The second example is of a negative and gelatin silver print on resin-coated (RC) paper.  Resin-coated paper was developed in the 1960s for military purposes.  This paper was more time efficient and appealed to their need for rapid processing during sensitive operations.  This paper is capable of producing an image more quickly than fiber-based paper because the resin layers (consisting of pigmented polyethylene on the emulsion side and clear polyethylene on the reverse) encapsulate the paper fibers.  This polyethylene barrier prevents the paper fibers from absorbing liquid and allows the surface to wash and dry in shorter time intervals.
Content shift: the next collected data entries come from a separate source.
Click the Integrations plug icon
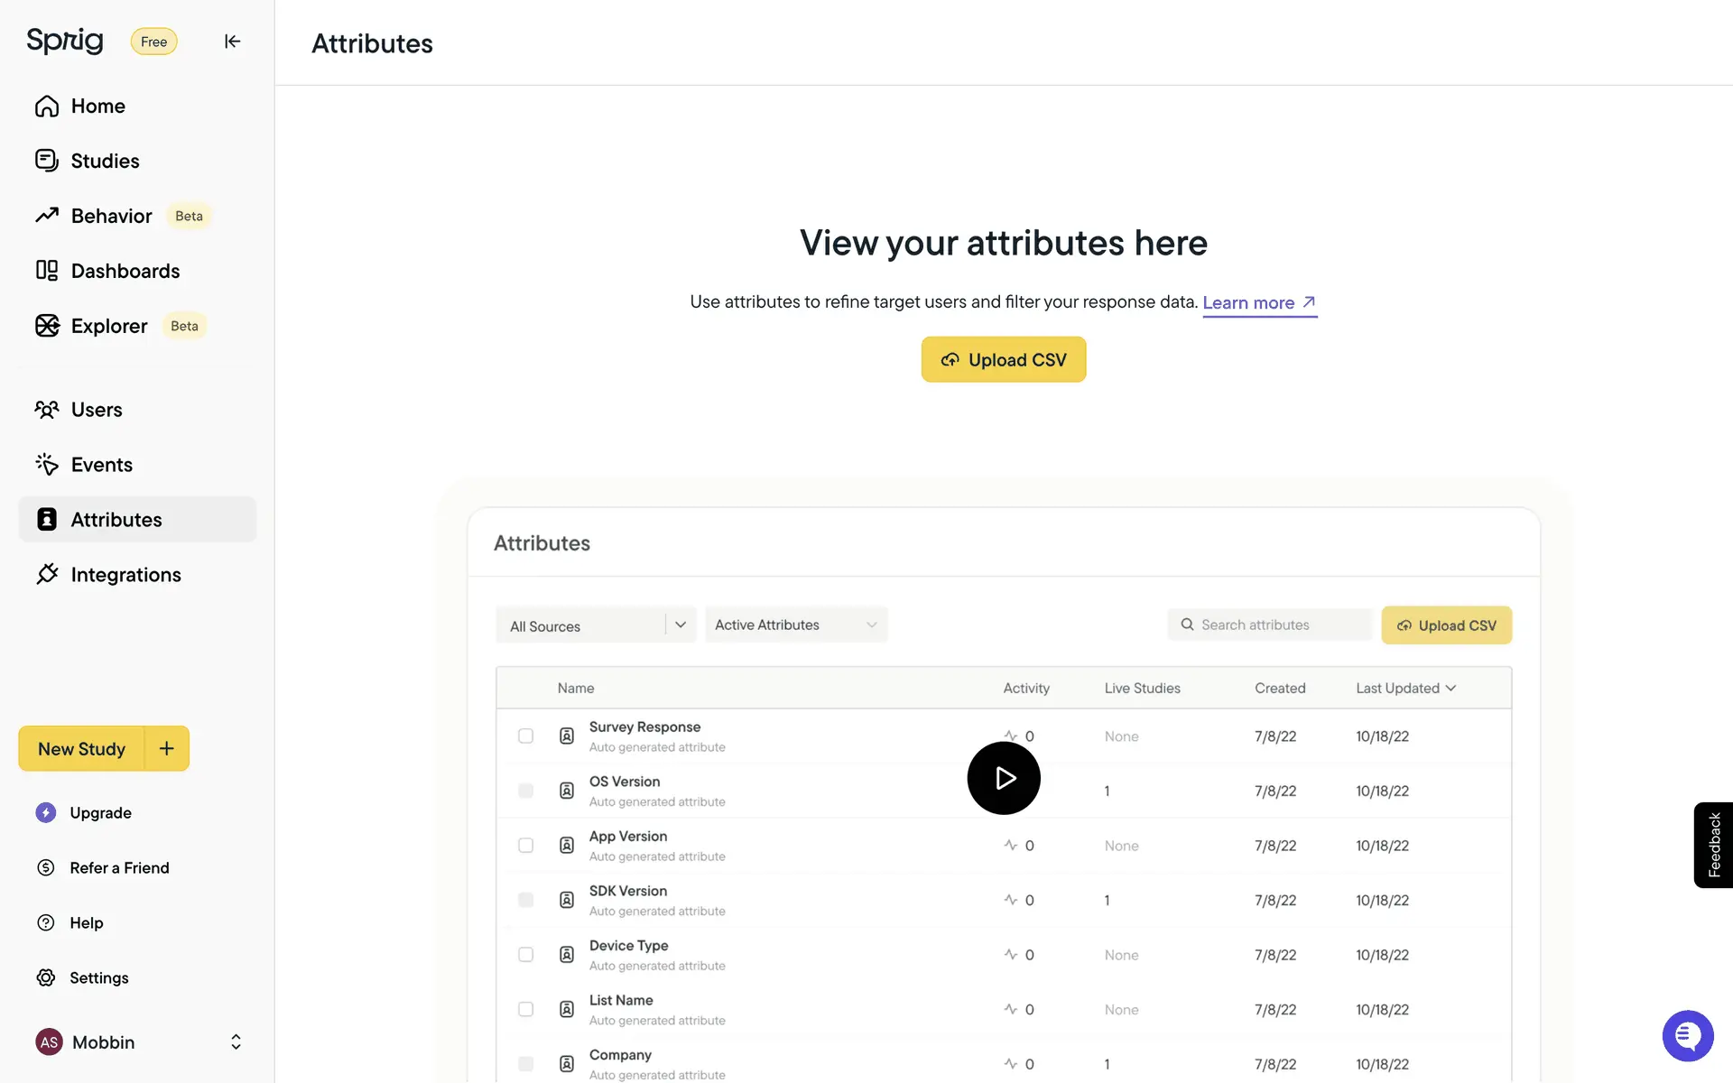The height and width of the screenshot is (1083, 1733). [x=47, y=575]
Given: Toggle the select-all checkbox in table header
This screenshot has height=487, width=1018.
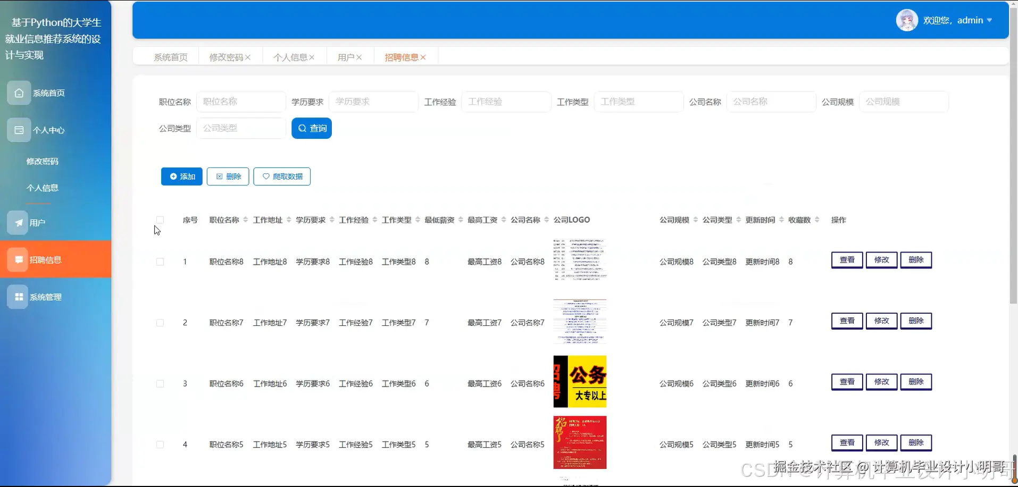Looking at the screenshot, I should (x=160, y=220).

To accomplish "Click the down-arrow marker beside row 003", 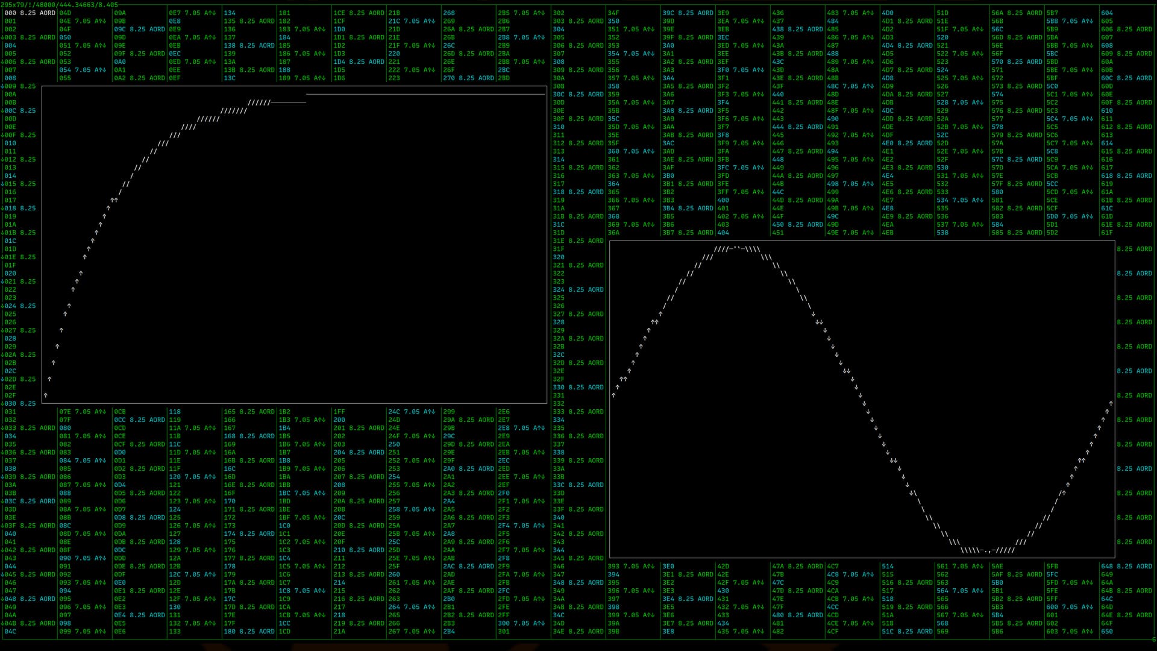I will click(2, 37).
The Dominican University (below) print underwent a direct selenium toning process.  Selenium toning tends to darken prints and heighten image contrast.
This photograph was taken by Keara Teeter in fall 2011 at Dominican University of California in San Rafael.
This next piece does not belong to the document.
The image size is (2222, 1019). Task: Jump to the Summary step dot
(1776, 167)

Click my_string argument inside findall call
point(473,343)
As before, both spectrum of the negative and the final print demonstrate significant differences between maximum and minimum silver (Ag) densities.  For the resin-coated print, however, does not show barium (Ba), sulfur (S), or strontium (Sr) peaks as seen previously in the fiber-based print.  Instead, the resin-coated print shows titanium (Ti), zinc (Zn), and tin (Sn) peaks.  The titanium and zinc peaks are consistent with the presence of titanium dioxide and zinc oxide pigments in the resin.

Eaton, George T.  Photo Chemistry in black-and-white and color photography.  Rochester: Eastman Kodak Company, 1957.
Hammond, Arthur.  How to Tone Prints.  Boston: American Photographic Publishing Co., 1946.
Harrison, William Jerome.  A History of Photography.  New York: Scovill Manufacturing Company, 1887.
Kennel, Sarah, Diane Waggoner, and Alice Carver-Kubik.  In the Darkroom: An Illustrated Guide to Photographic Processes before the Digital Age.  Washington: National Gallery of Art, 2009.
“Kodak Professional Tri-X 320 and 400 Films.” Eastman Kodak Company No. F-4017 (2007): 1-16.
Sheppard, S. E.  Gelatin in Photography.  Rochester: Eastman Kodak Company, 1923.
Tan, Syliva, ed.  The Film Preservation Guide: The Basics for Archives, Libraries, and Museums.  San Francisco: National Film Preservation Foundation, 2004.  
Wall, E.J. and Franklin I. Jordan.  Photographic Facts and Formulas.  Garden City: American Photographic Book Publishing Co., Inc., 1976.